For a heartbeat there was no answer. Brunulf, I saw, glanced at Father Herefrith, who gave an almost imperceptible nod. ‘That’s not unreasonable,’ Brunulf said nervously. For a man planning a war, or trying to provoke one, it was an astonishing concession.

‘We will think on the matter,’ Father Herefrith said harshly, ‘and give you our answer in two days.’

My immediate impulse was to argue, to demand we meet the next day, but there was something strange about Herefrith’s sudden change of attitude. Till this moment he had been hostile and obstructive, and now, though still hostile, he was cooperating with Brunulf. It was Herefrith who had given the signal that Brunulf should pretend to agree about paying customs’ dues, and Herefrith who had insisted on waiting for two days, and so I resisted my urge to argue. ‘We will meet you here in two days,’ I agreed instead, ‘and make sure you bring gold to that meeting.’

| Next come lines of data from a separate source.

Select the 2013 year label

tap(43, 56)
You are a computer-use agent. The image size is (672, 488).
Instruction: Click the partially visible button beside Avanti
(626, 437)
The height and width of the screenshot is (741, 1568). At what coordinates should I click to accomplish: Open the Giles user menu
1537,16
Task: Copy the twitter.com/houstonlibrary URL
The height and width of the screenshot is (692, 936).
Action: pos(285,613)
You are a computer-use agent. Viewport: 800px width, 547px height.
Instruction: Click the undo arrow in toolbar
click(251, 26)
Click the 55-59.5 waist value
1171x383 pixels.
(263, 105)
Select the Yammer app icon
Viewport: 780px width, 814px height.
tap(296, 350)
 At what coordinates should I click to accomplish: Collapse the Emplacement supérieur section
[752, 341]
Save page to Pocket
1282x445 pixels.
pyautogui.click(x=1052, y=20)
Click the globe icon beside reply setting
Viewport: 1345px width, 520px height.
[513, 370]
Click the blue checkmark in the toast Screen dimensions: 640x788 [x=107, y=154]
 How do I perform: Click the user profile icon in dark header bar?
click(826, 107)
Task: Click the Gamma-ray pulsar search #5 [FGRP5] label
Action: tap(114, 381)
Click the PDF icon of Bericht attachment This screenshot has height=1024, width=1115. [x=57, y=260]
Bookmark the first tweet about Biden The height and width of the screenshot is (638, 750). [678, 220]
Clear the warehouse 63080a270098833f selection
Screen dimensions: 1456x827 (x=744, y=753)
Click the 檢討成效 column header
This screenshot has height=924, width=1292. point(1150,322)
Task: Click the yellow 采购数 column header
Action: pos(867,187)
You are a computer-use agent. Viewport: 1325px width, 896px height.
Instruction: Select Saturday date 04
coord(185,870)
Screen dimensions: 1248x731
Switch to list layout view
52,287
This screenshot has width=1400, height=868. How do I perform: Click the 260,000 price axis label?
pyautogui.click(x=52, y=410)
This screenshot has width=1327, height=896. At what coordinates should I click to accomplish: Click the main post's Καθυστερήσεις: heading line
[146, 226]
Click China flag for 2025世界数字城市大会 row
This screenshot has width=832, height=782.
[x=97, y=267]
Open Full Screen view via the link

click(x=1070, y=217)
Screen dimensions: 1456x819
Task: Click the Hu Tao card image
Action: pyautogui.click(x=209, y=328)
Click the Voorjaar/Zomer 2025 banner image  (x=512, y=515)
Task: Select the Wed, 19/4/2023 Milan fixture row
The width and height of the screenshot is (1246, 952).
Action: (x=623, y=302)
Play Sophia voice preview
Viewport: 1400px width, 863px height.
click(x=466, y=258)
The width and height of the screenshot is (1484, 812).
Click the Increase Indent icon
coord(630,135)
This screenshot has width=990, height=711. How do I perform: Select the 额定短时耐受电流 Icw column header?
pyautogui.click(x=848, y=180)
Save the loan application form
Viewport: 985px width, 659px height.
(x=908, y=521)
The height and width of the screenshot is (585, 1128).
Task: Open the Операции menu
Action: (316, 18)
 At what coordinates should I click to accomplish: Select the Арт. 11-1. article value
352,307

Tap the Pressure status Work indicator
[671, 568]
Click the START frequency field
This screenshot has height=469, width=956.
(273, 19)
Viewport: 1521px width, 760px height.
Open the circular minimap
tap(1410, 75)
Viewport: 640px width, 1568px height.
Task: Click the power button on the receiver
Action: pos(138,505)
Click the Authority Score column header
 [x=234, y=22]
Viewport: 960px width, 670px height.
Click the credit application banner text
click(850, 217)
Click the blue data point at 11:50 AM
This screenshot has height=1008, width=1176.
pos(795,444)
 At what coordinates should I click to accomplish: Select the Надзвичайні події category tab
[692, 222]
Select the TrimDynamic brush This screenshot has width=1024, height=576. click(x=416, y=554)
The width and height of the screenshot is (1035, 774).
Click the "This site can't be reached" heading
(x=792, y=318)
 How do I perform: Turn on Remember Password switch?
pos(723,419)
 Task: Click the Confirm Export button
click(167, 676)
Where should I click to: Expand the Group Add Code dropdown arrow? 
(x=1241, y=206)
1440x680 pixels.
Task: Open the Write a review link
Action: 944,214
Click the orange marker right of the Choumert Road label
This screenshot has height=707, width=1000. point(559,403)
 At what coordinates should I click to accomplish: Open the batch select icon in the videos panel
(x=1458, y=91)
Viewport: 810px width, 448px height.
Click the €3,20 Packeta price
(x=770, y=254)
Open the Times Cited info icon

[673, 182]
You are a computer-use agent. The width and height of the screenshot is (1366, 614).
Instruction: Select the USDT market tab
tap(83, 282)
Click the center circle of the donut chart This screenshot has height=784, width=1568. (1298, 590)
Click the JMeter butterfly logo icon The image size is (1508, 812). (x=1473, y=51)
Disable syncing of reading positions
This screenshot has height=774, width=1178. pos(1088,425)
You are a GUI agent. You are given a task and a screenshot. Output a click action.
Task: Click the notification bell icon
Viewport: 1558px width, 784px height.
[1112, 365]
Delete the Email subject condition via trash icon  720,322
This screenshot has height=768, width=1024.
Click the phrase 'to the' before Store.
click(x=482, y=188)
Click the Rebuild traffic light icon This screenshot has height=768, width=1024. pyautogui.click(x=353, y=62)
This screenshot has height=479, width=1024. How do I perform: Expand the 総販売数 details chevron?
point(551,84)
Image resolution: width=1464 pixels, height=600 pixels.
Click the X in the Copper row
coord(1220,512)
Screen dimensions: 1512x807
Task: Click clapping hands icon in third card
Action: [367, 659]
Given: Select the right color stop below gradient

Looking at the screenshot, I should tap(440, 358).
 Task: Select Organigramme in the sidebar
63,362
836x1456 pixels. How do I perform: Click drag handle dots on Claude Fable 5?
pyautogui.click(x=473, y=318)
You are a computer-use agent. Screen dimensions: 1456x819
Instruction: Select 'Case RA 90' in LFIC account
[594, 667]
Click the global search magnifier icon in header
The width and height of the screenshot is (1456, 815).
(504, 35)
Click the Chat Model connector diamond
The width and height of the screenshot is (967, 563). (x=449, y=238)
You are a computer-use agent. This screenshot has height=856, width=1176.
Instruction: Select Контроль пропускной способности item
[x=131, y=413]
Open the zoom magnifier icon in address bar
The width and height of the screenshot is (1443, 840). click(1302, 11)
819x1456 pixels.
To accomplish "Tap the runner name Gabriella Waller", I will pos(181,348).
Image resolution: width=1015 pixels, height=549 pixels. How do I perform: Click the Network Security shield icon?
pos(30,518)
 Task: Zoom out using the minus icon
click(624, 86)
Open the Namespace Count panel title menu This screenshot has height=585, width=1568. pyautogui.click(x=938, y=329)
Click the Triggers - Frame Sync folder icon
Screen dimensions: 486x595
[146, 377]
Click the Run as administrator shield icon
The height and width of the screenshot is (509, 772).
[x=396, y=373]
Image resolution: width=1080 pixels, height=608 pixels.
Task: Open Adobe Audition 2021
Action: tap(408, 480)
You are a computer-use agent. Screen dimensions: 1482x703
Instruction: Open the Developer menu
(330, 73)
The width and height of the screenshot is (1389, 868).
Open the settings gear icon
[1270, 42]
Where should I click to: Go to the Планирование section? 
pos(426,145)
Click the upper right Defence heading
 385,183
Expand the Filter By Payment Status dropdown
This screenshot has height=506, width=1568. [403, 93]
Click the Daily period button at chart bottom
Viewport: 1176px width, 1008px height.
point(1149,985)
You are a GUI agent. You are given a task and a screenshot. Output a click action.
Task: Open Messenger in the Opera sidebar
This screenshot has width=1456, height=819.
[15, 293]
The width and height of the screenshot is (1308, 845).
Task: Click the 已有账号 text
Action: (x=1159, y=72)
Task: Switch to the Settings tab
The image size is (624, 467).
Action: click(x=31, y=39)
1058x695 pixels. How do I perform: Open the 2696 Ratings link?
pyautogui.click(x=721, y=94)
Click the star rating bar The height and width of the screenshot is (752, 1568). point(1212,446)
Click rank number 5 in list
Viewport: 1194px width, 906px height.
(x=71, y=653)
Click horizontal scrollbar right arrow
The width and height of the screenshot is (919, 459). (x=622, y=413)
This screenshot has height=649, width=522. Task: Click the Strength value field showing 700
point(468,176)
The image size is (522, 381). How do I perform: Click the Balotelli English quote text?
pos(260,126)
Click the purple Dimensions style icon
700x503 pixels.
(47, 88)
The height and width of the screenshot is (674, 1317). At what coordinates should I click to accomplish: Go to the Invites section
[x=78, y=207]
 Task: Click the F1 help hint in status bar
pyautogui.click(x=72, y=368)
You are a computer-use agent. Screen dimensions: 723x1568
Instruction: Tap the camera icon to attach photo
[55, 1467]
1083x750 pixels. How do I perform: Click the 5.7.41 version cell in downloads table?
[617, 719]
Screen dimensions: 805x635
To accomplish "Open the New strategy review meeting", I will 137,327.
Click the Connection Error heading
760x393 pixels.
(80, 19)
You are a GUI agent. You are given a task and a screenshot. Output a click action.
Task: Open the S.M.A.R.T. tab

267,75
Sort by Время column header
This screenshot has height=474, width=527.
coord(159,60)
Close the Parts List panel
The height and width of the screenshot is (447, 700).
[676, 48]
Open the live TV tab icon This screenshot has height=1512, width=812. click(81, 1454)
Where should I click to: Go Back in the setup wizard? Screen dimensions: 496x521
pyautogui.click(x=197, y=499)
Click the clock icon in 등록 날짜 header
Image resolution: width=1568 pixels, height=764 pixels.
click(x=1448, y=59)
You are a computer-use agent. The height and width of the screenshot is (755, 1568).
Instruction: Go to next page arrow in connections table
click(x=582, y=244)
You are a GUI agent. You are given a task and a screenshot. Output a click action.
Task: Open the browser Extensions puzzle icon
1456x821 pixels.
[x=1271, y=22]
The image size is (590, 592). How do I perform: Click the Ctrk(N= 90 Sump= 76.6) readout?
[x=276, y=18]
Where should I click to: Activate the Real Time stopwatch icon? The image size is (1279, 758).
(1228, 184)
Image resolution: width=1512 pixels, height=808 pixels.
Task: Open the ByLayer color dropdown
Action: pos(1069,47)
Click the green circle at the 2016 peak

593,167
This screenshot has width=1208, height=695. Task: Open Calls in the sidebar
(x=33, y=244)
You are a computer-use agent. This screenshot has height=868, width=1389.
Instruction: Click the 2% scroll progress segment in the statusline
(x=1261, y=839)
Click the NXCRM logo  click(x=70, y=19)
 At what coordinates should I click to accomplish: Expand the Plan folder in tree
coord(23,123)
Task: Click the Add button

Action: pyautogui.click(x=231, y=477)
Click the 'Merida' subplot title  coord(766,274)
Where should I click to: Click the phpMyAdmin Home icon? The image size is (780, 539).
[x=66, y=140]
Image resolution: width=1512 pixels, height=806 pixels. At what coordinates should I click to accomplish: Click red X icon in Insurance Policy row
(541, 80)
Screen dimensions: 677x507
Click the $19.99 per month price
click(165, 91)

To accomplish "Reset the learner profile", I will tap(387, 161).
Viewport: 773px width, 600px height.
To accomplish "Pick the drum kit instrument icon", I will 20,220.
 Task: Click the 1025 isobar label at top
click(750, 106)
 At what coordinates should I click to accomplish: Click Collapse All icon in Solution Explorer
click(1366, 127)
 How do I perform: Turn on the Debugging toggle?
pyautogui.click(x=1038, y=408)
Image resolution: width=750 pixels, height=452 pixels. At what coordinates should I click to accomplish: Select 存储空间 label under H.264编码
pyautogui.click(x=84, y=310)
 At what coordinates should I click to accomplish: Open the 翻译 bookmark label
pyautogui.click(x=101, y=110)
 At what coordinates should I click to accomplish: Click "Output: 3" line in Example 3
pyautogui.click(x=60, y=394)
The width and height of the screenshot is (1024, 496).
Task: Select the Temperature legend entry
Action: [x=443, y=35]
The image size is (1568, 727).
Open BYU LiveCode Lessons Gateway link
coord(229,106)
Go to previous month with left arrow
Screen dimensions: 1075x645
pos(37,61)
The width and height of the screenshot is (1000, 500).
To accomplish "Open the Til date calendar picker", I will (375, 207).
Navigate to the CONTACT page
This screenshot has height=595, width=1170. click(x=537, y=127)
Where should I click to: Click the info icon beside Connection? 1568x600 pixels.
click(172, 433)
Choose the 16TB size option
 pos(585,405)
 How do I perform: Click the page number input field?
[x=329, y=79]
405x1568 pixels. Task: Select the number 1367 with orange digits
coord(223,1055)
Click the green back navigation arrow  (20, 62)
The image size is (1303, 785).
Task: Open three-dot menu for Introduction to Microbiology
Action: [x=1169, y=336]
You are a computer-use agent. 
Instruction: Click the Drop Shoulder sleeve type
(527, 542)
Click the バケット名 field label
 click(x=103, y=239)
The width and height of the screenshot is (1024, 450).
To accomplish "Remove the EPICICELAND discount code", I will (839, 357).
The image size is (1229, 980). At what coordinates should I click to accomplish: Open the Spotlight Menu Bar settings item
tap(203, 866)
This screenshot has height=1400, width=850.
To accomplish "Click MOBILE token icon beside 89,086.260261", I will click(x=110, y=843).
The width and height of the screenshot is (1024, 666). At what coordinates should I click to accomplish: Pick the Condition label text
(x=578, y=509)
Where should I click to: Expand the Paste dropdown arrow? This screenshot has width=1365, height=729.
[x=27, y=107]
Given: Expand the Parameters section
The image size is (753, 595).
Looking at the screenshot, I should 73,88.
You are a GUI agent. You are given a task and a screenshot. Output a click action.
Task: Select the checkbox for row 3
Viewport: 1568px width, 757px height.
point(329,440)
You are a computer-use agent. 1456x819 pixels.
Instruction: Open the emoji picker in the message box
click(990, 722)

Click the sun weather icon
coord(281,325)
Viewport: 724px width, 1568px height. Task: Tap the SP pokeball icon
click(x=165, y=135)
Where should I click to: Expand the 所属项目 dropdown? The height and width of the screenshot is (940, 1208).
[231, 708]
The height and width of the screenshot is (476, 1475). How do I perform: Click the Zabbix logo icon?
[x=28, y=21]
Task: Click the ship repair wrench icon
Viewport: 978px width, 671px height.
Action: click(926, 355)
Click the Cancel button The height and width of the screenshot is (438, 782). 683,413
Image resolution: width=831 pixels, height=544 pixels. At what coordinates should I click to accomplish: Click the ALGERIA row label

‘Not here,’ Father Herefrith said sharply.

‘No?’ I responded mildly.

‘The stench of your presence fouls God’s holy land,’ he snarled, then pointed northwards. ‘You see the woodland on the skyline? Just beyond it there’s a stone, a pagan stone.’ He spat the last three words. ‘We shall meet you by the stone at mid morning on Wednesday. You can bring twelve men. No more.’

Again I had to resist the urge to anger him. Instead I nodded agreement. ‘Twelve of us,’ I said, ‘at mid morning, in two days’ time, at the stone. And make sure you bring your fake charter and plenty of gold.’

‘I’ll bring you an answer, pagan,’ Herefrith said, then turned and spurred away.

‘We shall meet in two days, lord,’ Brunulf said, plainly embarrassed by the priest’s anger.

I just nodded and watched as they all rode back to the fort.

Finan watched too. ‘That sour priest will never pay,’ he said, ‘he wouldn’t pay for a morsel of bread if his own poor mother was starving.’

‘He will pay,’ I said.

But not in gold. The payment, I knew, would be in blood. In two days’ time.